> _WHAT THE TASK REQUIRES_: Take the line containing "You are a computer-use" through the last line of the data and retype those lines exactly. Pictures do not belong in the copy.
◆ ◆ ◆ ◆
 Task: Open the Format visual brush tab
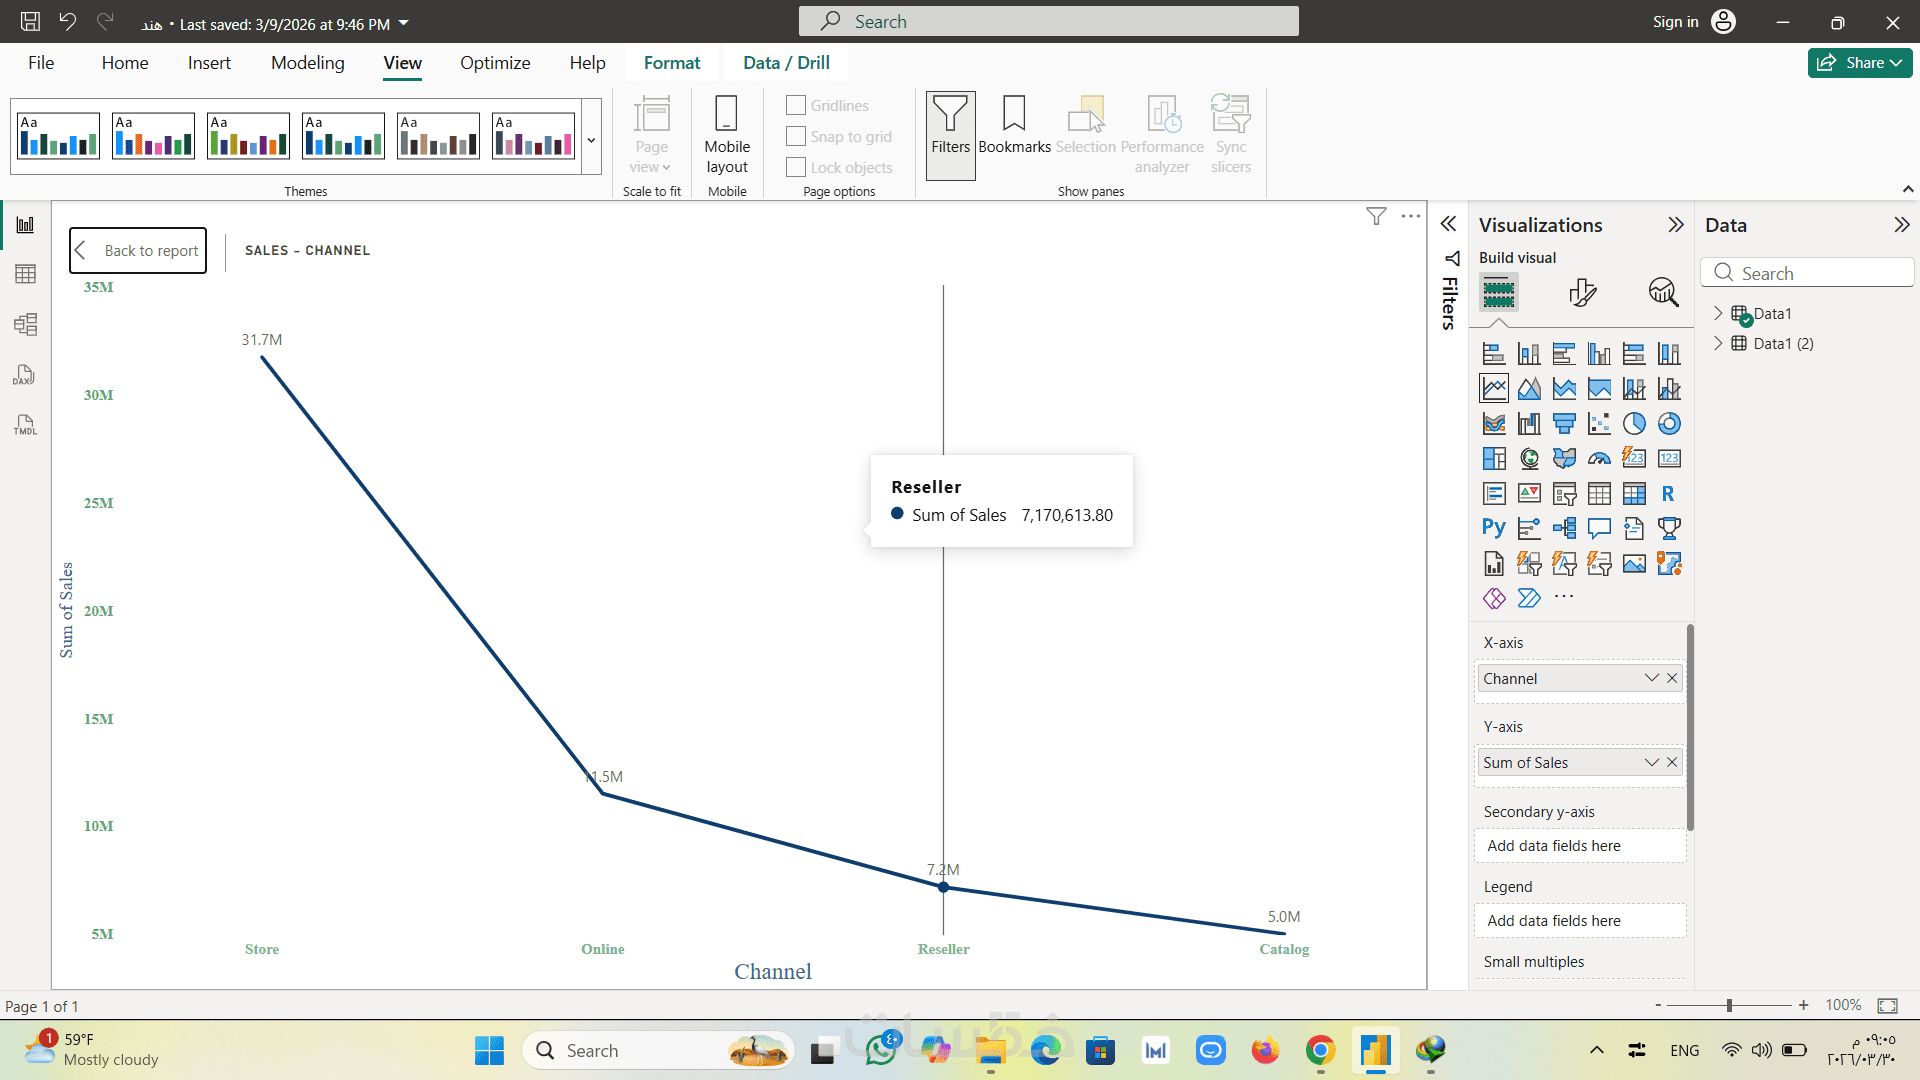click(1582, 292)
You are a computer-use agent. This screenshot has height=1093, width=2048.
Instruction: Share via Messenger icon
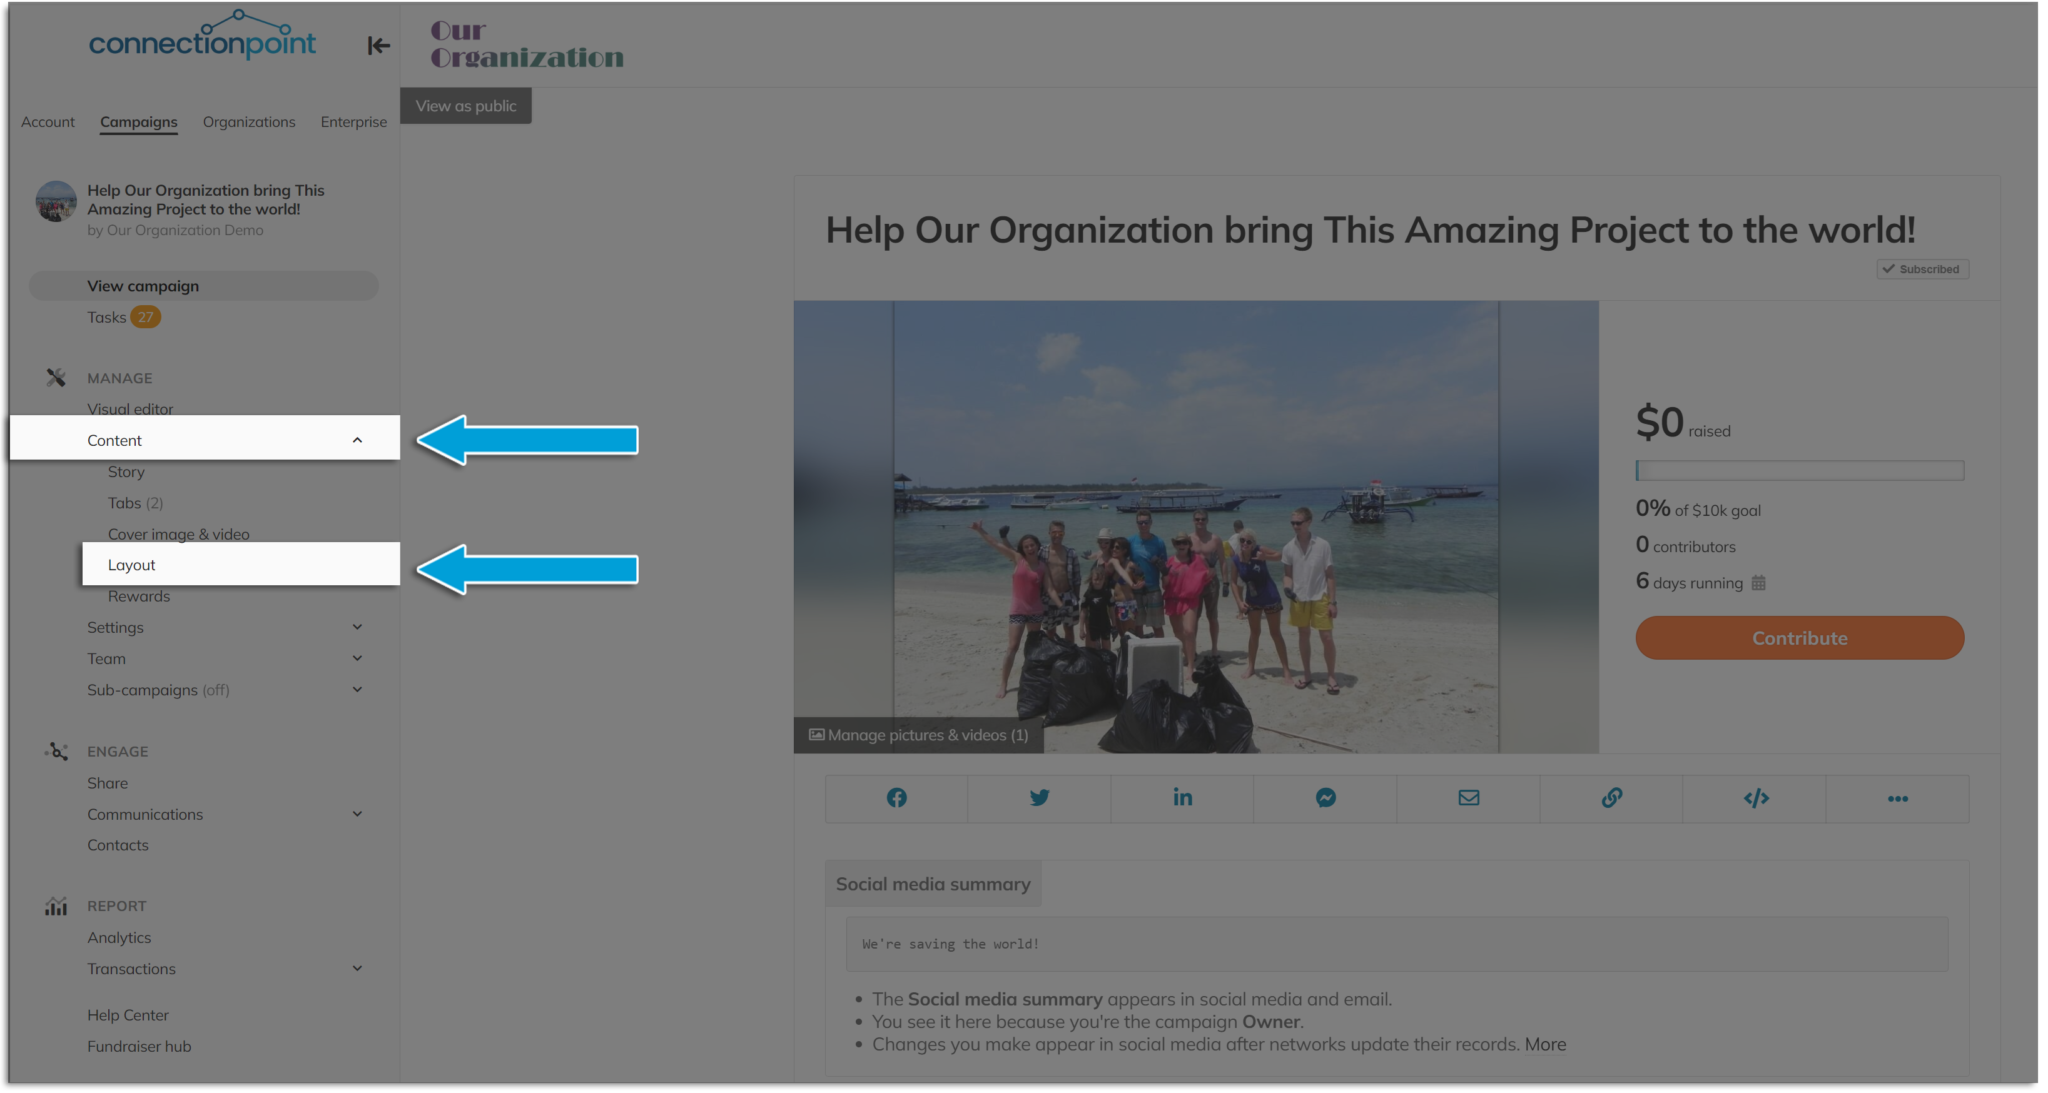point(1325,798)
◆ ◆ ◆ ◆
> _ANSWER TO THE EXERCISE_:
You are a computer-use agent. This screenshot has height=1093, width=2048.
Instruction: Share via Messenger icon
point(1325,798)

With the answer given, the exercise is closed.